• **Exercise details**
Scan the records below for the word "Privacy" and give only the number of lines that hold it.

• **Extracted data entries**
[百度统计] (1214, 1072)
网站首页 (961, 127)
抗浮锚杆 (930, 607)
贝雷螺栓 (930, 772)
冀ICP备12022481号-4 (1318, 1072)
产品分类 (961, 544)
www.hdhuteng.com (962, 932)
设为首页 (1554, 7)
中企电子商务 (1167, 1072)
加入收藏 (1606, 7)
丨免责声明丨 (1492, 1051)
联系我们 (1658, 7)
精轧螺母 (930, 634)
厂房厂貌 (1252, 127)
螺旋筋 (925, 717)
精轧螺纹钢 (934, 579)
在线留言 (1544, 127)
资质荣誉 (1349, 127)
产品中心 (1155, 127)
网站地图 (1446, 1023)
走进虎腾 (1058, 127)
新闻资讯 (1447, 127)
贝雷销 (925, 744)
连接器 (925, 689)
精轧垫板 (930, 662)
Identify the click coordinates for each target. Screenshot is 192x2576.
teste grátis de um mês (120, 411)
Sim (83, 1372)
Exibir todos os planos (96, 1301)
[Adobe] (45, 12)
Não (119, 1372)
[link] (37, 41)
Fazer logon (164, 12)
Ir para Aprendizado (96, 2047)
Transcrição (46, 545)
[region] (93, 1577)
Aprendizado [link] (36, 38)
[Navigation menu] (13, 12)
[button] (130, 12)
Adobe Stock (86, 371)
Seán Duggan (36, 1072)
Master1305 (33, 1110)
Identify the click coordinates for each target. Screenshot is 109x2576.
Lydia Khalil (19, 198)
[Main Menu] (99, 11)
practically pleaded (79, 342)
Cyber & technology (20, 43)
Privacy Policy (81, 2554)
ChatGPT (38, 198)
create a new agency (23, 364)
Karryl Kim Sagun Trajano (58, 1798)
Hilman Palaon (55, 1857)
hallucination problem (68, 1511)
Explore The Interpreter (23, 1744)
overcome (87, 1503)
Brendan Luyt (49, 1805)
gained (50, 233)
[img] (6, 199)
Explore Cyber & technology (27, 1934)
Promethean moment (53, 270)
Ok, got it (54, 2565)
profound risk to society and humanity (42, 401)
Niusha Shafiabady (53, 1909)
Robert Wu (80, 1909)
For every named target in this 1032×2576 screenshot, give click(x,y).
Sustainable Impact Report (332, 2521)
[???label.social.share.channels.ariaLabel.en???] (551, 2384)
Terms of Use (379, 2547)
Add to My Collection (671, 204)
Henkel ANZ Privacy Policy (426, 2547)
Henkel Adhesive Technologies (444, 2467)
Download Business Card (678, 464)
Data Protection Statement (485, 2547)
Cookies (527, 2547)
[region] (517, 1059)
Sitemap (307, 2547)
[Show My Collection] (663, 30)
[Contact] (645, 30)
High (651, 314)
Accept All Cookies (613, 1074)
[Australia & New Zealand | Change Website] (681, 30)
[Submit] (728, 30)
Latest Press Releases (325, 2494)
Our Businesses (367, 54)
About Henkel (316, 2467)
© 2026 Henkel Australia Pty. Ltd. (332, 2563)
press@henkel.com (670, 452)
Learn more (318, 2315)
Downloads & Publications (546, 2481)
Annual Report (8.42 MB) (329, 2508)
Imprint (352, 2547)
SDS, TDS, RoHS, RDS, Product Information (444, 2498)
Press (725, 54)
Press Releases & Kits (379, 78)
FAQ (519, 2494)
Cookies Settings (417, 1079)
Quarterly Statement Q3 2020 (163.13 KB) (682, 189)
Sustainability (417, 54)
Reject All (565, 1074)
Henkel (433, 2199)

• **Problem solution**
2